Rice: at the heart of Japanese culture
June 23, 2016
For at least two thousand years, rice has been a staple of the Japanese diet, a ready supply of carbohydrates to fuel the demanding lifestyles of farmers, fishermen, samurai, and salarymen alike.
Its centrality to the nation's diet is reflected in the fact that one word for rice -- gohan -- also carries the meaning of "meal." To many, a bowl of refined white rice served alongside miso soup, pickles, and broiled fish and vegetables represents the quintessential Japanese spread, and this combination is equally common at breakfast or dinner.
Historically, rice was often eaten as unmilled brown genmai or mixed with millet and other grains as zakkokumai, but the advent of mechanical milling techniques put white rice, long the preserve of the wealthier classes, within reach of ordinary Japanese. Its simple flavor makes it the ideal complement to any number of dishes.
Rice can also be packed into a hearty ball around fillings such as fish, pickled plum, cod roe, or kelp to make onigiri, Japan's traditional "grab-and-go" answer to the sandwich, handed by caring mothers to children and spouses as they rush out of the door for a hard day of study or work.

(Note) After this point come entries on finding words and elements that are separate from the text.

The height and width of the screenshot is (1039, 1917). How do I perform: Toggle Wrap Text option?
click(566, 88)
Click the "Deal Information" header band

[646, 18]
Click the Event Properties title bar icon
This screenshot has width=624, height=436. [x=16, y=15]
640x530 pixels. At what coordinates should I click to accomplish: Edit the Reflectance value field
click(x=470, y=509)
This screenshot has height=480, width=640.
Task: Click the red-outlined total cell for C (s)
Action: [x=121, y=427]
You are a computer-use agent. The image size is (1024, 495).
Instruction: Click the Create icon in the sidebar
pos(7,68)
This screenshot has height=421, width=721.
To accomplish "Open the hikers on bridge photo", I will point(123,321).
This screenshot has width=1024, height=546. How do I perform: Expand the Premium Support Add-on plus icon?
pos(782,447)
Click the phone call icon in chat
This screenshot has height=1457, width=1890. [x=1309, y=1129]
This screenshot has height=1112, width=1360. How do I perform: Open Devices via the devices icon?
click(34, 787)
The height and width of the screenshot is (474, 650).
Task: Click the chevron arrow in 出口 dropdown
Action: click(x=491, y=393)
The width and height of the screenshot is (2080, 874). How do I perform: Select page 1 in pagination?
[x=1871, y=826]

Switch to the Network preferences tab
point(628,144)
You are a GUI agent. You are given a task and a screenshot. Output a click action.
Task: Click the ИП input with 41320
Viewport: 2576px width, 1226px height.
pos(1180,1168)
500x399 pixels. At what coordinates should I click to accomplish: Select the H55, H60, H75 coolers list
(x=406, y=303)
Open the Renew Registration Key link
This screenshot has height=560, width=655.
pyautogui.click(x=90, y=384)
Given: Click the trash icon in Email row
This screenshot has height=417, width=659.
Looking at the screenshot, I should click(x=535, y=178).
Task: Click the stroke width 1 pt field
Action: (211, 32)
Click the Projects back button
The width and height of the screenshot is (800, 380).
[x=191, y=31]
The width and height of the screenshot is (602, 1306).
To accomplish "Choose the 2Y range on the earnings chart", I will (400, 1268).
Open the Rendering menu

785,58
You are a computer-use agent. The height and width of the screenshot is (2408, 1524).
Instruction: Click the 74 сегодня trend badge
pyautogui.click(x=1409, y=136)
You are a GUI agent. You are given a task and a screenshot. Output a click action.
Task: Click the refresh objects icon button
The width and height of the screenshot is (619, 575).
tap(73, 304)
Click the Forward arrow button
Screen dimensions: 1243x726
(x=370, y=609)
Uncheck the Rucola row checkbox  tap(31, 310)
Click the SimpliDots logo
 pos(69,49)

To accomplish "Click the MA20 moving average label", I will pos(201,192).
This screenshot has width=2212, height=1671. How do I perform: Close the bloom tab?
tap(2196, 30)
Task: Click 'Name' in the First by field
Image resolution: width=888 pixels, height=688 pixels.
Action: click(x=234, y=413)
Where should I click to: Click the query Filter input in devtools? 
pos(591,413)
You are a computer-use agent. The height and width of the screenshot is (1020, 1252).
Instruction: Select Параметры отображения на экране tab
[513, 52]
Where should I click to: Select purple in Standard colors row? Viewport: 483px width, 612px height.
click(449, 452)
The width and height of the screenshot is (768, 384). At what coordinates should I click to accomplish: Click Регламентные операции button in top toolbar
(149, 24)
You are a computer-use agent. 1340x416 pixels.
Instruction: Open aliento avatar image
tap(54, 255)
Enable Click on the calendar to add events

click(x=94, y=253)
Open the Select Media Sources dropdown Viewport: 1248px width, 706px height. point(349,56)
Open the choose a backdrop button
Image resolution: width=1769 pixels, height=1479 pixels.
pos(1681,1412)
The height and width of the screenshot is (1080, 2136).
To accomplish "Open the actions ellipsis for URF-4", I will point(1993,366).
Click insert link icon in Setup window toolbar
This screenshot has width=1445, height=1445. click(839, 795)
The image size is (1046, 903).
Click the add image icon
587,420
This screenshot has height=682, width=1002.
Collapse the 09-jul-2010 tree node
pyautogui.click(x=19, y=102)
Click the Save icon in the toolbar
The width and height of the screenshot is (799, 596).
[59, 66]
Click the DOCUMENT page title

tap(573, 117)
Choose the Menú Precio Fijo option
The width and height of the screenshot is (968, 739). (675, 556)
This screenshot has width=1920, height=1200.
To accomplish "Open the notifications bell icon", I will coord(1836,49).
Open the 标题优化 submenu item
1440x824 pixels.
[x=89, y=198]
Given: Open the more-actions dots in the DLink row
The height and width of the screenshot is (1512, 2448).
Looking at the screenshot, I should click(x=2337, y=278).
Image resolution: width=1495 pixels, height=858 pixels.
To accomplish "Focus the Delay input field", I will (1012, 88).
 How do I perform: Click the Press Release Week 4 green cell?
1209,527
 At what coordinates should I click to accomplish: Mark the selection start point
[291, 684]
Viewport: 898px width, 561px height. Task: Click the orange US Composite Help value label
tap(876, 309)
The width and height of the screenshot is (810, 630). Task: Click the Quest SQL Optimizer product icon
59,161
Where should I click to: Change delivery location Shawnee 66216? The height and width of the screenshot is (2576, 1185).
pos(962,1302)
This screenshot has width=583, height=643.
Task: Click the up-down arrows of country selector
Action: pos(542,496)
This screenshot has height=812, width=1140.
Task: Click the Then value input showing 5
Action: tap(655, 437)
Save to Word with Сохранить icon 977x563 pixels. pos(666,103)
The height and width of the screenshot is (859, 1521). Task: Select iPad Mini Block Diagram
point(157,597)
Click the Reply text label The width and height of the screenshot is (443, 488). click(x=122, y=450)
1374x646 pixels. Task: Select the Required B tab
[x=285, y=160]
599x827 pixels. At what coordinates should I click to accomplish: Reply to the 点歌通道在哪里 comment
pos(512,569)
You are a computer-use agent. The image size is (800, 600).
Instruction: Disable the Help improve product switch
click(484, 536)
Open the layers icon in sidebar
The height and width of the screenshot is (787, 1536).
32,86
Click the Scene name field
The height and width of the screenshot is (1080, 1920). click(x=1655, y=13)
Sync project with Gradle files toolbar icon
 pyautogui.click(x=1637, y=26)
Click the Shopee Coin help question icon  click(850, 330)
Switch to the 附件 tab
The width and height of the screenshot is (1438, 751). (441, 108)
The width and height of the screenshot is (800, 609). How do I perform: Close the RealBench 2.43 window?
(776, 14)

And to make sushi, a vinegared rice base, or shari, is finished with various neta (toppings) such as raw fish, seafood, rolled omelet or vegetables. The most recognizable form of what is now a globally loved dish harks back to the nineteenth-century street vendors of old Edo (present-day Tokyo).
In addition to its role as a filling accompaniment, rice also features in the production of a range of other condiments, dishes, and drinks. Rice bran is a common medium for pickling vegetables, while steamed rice is fermented using koji mold to produce mirin vinegar and sake.
Mochigome –– a glutinous strain of Japan's prevailing Japonica rice –– is pounded into a stodgy dough to make sticky mochi rice cakes or teamed with sweet anko bean paste, kinako soy flour and more to make traditional wagashi sweets such as daifuku, ohagi, monaka, and manju.